5.0 Private Benefit and Inurement »

 5.1 Private Benefit

Private benefit occurs in a transaction or exchange between a tax-exempt organization and one of its "insiders" that furthers private interest (typically the interests of the "insider"), rather than the public interest. (IRC Section 501(c)(3); IRS Treasury Regulation 1.501(c)(3)-1(c)(2)). If private benefit is found to exist in a tax-exempt organization, it can be the basis for revocation of the tax-exempt status of that organization. Any private benefit from an activity must be "incidental" in both a "qualitative" and a "quantitative" sense to the overall public benefit of the activity.

 5.2 Inurement

Inurement occurs when a transaction or exchange occurs whereby an individual with a personal interest in the exempt organization activities acquires economic gain through the use of funds or assets of that exempt organization. It should be noted that there is nothing wrong with "insiders" transacting with the exempt organization, as long as reasonable compensation at fair market values is exchanged.

In IRS Revenue Ruling 69-383 the IRS developed a three-part test for determining whether a compensation arrangement results in prohibited inurement.

  • Is the compensation arrangement consistent with exempt purposes? The compensation arrangement must be designed to further the organization's exempt purposes, rather than to advance the private interests of the individual being compensated.
  • Is the compensation arrangement the result of arm's length bargaining? Compensation arrangements must result either from arm's-length negotiations between the employer and employee or be pursuant to a plan or arrangement covering a broad class of non-controlling or non-management employees. As to executives and other controlling members of an exempt organization, the organization must enforce policies and procedures designed to prevent conflict of interest and ensure independent approval.
  • Does the compensation arrangement result in reasonable compensation? Whether compensation is reasonable is a question of fact to be determined in light of all the circumstances.

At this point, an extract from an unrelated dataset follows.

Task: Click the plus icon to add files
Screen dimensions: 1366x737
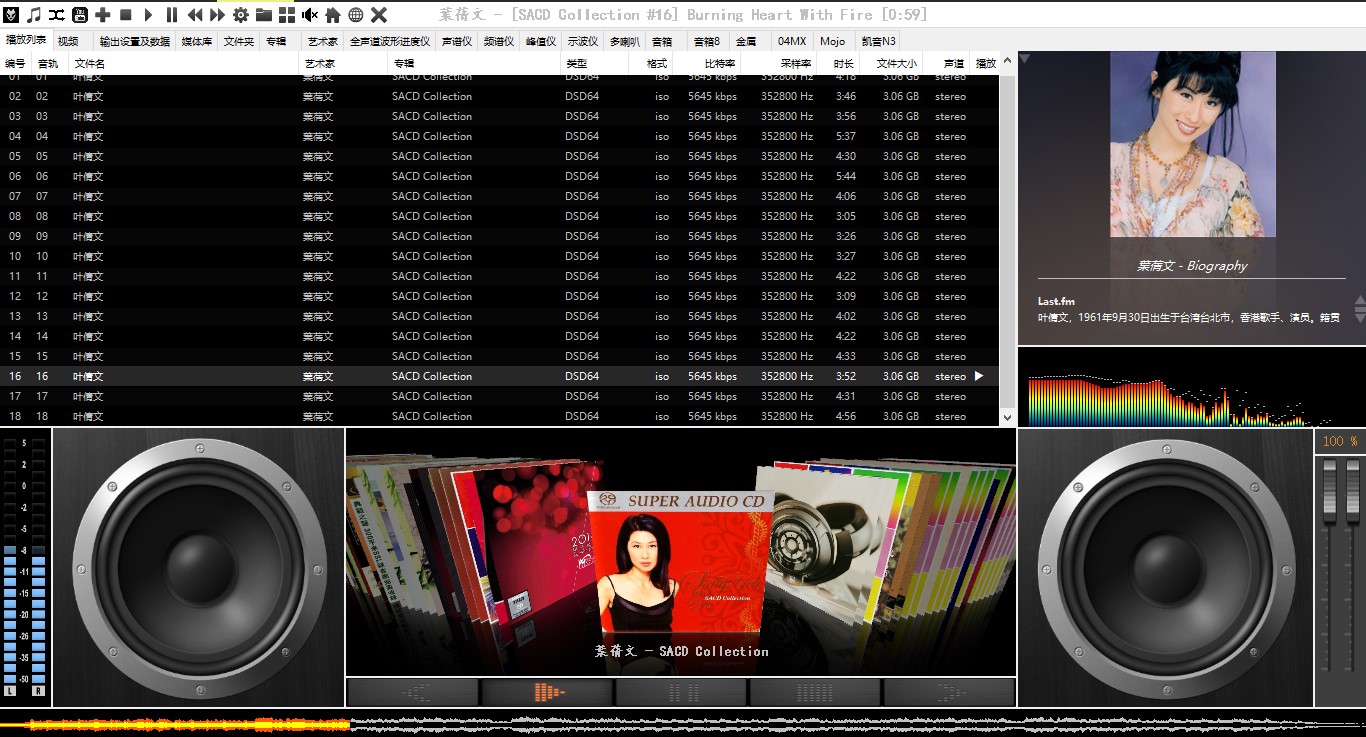Action: click(102, 14)
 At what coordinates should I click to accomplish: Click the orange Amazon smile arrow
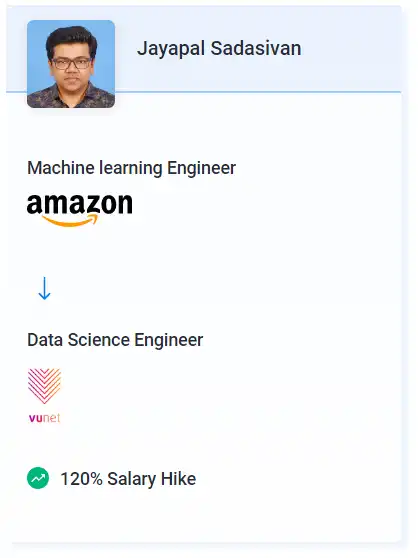tap(70, 220)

The payments must be intended as compensation, rather than a distribution of profits. Also, the compensation must be equivalent to the value of services performed. The compensation should relate to the requirements of the job, the amount of time and effort expended in the job, and the individual's qualifications.

The IRS indicates that there is no "de minimis" amount of permissible inurement. Findings of private inurement can also be grounds for revocation of the tax-exempt status of an organization and, as opposed to private benefit, can be the basis for assessing employment tax liabilities against the organization for unreported income.

 5.3 At-Risk Employees

IRS auditors review contractual relationships and compensation arrangements to determine whether there is a clear community benefit, or whether private benefit and/or inurement exists. Specific target groups of employees subject to IRS scrutiny are:

  • athletic department officials;
  • principal investigators on research projects where there is potential commercial viability of the results of the research;
  • executive management, deans, directors, departments heads, etc.; and
  • executive management of related organizations.
 5.4 Targeted Transactions

Auditors are being directed to review for specific types of transactions that indicate the possible existence of private benefit or inurement. Targeted transactions include:

  • those relating to athletic camps conducted on university/agency property;
  • payment of below market rents for space or equipment, if provided by the institution to the insider;
  • payment of below market compensation for use of support services, if provided by the institution to the insider;
  • payment of above market rents for space or equipment, if provided by the insider to the institution;
  • payment of above market compensation for use of support services, if provided by insider to the institution;
  • minimum income guarantees and inadequately secured loans; and
  • technology transfer transactions involving principal investigators.